Reward for Ransomware Reporting? And other news bytes.

Apologies for the absentee posting. Balancing civilian responsibilities is slightly more difficult in a third world country...

New Colorado Privacy Law: 3 State to Pass Comprehensive Consumer Privacy

Similar to the California Consumer Privacy Act, the California Privacy Rights Act , Virginia's Consumer Data Protection Act, and GDPR, Colorado’s new privacy act will become effective in July 2023. Much like California grants its residents a privacy bill of rights, Colorado’s residents will enjoy the following 5 rights from commercial businesses (although subject to 17 exceptions such as health insurance, consumer credit reporting, and anonymized data etc.):

1. The right to opt-out of targeted ads, the sale of their personal data or being profiled (or authorize someone else to do it for you).

2. The right to access the data a company has collected about them.

3. The right to correct data that was collected about them.

4. The right to request that their data be deleted.

5. The right to prevent data portability between companies.

The act includes a cybersecurity duty of care by controllers of data and requires opt-in consent for sensitive data (similar to GDPR).
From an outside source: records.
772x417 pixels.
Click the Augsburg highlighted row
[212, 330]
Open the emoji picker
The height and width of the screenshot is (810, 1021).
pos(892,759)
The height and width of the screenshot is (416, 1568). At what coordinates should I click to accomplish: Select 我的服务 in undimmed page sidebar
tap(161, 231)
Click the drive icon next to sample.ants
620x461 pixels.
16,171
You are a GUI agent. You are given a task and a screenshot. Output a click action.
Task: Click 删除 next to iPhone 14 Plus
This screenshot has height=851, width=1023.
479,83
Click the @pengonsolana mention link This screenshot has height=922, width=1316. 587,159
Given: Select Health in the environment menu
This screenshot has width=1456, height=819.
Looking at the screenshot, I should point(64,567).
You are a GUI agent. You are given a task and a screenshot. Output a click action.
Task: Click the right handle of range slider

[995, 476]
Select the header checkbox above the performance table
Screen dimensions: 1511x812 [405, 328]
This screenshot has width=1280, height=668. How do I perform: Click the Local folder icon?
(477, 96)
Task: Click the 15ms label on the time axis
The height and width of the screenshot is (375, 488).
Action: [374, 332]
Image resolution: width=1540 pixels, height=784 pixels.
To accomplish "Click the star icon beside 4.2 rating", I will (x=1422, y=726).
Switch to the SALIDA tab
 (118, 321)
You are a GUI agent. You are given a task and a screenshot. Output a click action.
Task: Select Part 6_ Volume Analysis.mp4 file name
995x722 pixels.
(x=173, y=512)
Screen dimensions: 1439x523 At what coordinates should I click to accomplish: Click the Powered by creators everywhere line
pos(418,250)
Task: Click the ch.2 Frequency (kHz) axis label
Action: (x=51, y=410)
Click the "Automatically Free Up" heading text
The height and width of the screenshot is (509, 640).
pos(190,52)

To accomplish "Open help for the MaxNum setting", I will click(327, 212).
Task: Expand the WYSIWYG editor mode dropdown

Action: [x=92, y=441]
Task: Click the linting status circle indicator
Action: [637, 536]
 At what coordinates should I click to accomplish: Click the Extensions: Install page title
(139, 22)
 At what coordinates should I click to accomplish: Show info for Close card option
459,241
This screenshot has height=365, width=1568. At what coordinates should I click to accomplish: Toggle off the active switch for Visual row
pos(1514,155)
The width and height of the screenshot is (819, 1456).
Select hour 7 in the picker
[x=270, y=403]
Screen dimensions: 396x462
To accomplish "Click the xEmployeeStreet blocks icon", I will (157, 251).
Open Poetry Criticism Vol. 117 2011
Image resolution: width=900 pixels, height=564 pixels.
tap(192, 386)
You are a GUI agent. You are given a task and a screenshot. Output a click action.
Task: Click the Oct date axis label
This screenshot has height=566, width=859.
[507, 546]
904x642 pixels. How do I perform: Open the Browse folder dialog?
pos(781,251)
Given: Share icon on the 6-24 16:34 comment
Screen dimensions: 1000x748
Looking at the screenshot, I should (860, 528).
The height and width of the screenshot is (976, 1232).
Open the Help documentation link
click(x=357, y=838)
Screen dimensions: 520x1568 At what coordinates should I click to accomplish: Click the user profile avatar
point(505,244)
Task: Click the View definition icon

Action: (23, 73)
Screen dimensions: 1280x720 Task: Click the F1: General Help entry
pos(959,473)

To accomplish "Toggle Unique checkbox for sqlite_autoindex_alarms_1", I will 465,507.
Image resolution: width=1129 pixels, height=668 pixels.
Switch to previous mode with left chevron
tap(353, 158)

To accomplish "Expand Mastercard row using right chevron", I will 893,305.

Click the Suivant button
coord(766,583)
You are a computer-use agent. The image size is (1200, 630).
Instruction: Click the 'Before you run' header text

Unlike Virginia’s privacy law, there is no revenue threshold excluding small businesses from compliance requirements. Also, unlike Illinois’ various laws, there is no private right of action that allows individuals to sue companies that violate provisions of the act. Enforcement is left to district attorneys’ offices and the Colorado Attorney General’s Office.

U.S. Government Stepping Up its Anti-Ransomware Efforts with Dedicated Website and $

The U.S. Department of Homeland Security launched, combining content from the Cybersecurity and Infrastructure Security Agency (CISA), Federal Bureau of Investigation, National Institute of Standards and Technology (NIST), and the U.S. Secret Service, and the Departments of the Treasury and Health and Human Services. Providing resources likes “Ransomware 101,” “Bad Practices,” and “Ransomware Guide,” the website also lists services for public entities and private entities battling ransomware.

On July 15, 2021, the Department of State announced the Rewards for Justice (RFJ) program, which offers up to a $10 million for information “leading to the identification or location of any person who, while acting at the direction or under the control of a foreign government, participates in malicious cyber activities against U.S. critical infrastructure[.]” Focused on violations of the Computer Fraud and Abuse Act, the State Department reminds potential tipsters that it is looking for criminals targeting “protected computers,” which are those belonging to the U.S. government, financial institutions, and those used in or affecting interstate or foreign commerce or communications. Tips can be submitted through the RFJ program’s Dark Web tip-reporting channel and the State Department will submit reward payments in cryptocurrency if desired.

New Texas Data Breach Notification Law Introduces a HIPAA-Style Shame Wall

Taking effect on September 1, 2021, Texas’s newly amended data breach notification law will require businesses to notify the Texas Attorney General of any data breach affecting at least 250 Texas residents. Furthermore, the new modifications require the Texas Attorney General to maintain a publicly accessible list of breach notifications that it receives, which must be updated every thirty (30) days. Business posted to the list will be removed after one (1) year provided that no further breach information is reported to the Attorney General.